Freitag, Dezember 30, 2016

Das Beste, was mir in diesem Jahr passiert ist?

Oje, großer Titel... könntet ihr die Frage beantworten? Dieses Jahr war so voll gepackt mit Arbeit und schönen Erlebnissen mit Menschen und Eindrücken, dass es schwer zu entscheiden ist, was wirklich davon das Beste war.

Ich versuches es mal mit einer kleinen Liste:

Beste Begegnungen: Ihr versteht sicher, dass mein Bloggerherz hierzu schweigt. Menschen und die Begegnungen mit ihnen sind nicht vergleichbar. Es gab ein paar wirklich berührende und ganz viele inspirierende darunter und ich gehe davon aus, dass ihr alle selbst wisst, wenn ihr an dieser Stelle gemeint seid.

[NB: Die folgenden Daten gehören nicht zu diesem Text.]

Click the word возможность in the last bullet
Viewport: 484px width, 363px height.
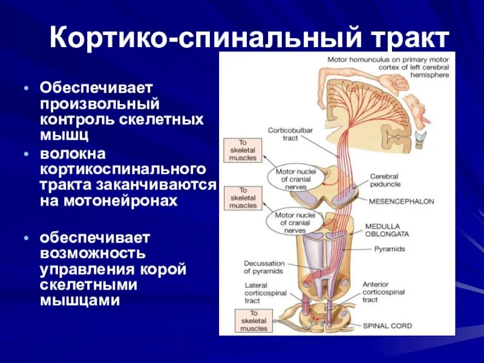(92, 250)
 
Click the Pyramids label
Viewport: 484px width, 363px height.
(390, 249)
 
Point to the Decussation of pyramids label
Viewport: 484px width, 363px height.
(264, 267)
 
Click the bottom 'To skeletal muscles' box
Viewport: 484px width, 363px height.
(253, 321)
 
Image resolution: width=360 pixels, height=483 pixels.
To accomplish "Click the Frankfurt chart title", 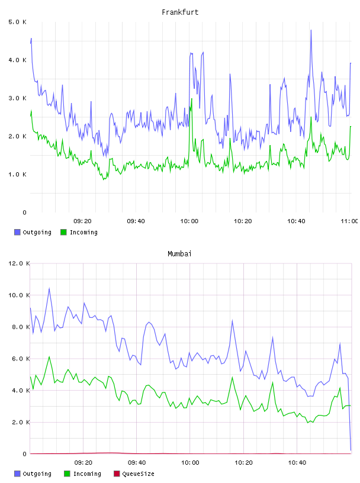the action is coord(180,12).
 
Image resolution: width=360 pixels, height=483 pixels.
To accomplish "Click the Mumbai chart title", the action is coord(179,254).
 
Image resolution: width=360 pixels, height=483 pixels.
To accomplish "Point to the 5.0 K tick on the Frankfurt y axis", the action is coord(18,22).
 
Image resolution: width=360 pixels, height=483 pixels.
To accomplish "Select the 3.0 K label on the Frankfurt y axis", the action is coord(18,98).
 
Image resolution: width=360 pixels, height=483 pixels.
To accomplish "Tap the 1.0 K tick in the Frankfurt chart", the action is coord(18,175).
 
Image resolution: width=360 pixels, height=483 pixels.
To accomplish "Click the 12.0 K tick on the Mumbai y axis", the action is coord(19,263).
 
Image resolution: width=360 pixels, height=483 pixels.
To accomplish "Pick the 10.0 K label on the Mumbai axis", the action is coord(19,295).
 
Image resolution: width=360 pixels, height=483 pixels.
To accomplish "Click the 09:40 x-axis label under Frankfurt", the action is coord(136,221).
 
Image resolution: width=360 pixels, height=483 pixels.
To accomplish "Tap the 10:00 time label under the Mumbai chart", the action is coord(190,463).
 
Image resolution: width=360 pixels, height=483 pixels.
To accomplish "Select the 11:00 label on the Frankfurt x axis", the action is coord(349,221).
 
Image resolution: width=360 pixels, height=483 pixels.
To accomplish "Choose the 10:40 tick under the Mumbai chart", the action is coord(297,463).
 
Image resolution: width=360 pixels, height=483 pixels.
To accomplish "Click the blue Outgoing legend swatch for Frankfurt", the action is coord(17,232).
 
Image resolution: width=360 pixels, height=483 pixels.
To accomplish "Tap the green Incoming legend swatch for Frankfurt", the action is coord(63,232).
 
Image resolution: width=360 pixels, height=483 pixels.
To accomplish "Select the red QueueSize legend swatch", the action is coord(117,474).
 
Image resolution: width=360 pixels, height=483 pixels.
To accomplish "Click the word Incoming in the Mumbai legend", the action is coord(87,474).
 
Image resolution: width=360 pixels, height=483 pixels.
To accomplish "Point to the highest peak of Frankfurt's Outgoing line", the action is coord(311,30).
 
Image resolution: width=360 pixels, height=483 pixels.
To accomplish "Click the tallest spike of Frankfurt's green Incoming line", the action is coord(191,99).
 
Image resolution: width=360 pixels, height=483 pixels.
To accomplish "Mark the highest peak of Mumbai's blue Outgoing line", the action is coord(49,289).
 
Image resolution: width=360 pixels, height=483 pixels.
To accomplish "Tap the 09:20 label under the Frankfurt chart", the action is coord(83,221).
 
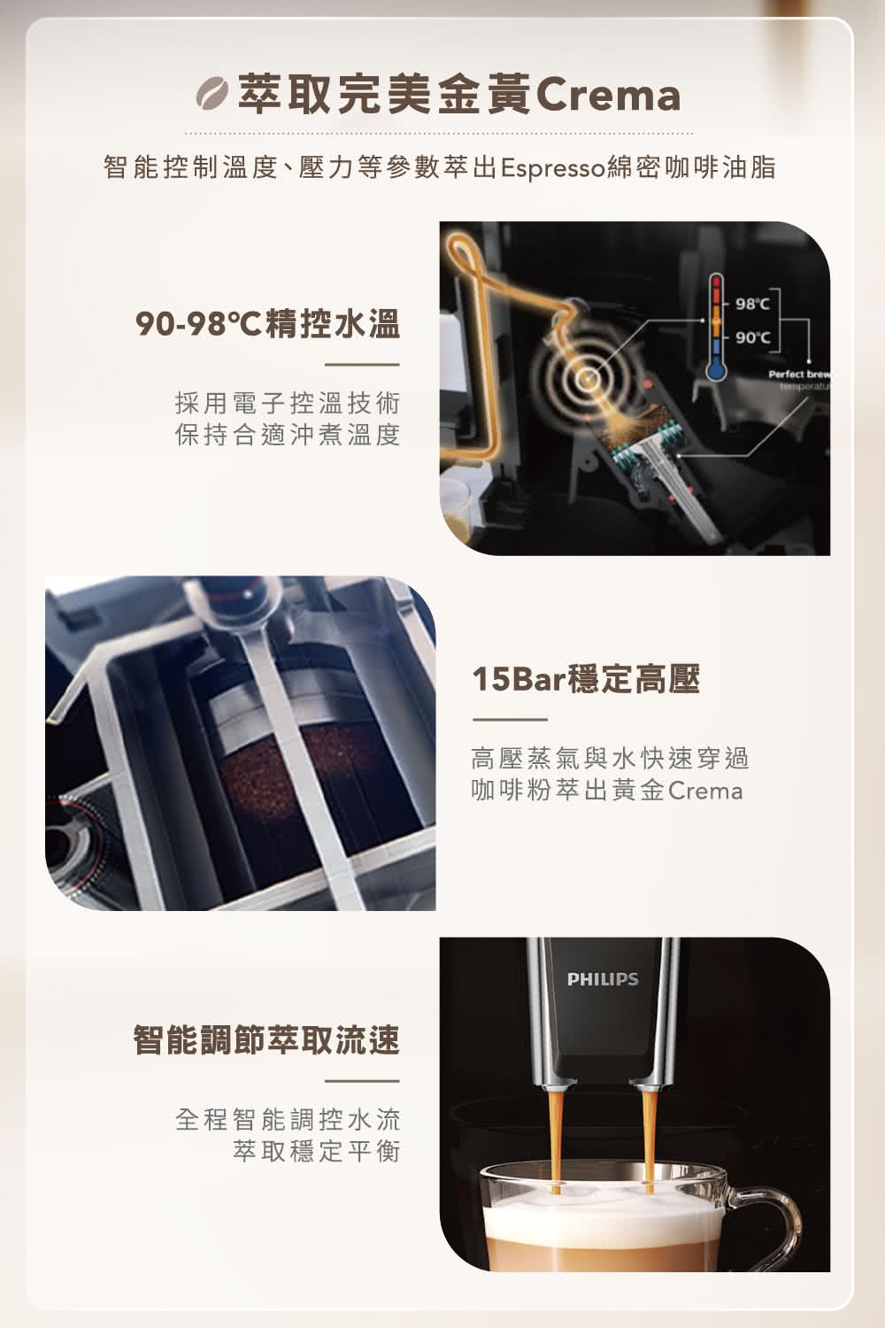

Ihr habt mich bereichert und glücklich gemacht.

Beste Entscheidung: Puh, auch nicht einfach, aber vermutlich war es die Entscheidung viel Zeit mit jungen Menschen zu verbringen, egal ob verwandt, bekannt, befreundet oder die Kinder vom Kidscamp - ihr seid einfach großartig und damit kann ich diese Entscheidung für nächstes Jahr gleich treffen: Wir sehen uns wieder so oft wie möglich.

Beste Erlebnisse: Das ist einfach - zumindest beruflich - würde ich sagen, das Seminar "Gesund in den Bergen" in Leutasch steht an erster Stelle mit wunderbaren Naturerlebnissen, köstlicher Rohkost und allem, was mein Herz begehrt (ich berichte davon noch mehr demnächst). Aber auch alle anderen Seminartermine, Vortragsveranstaltungen, Exkursionen etc. waren richtig schön, daher auch hier: Mehr davon für 2017.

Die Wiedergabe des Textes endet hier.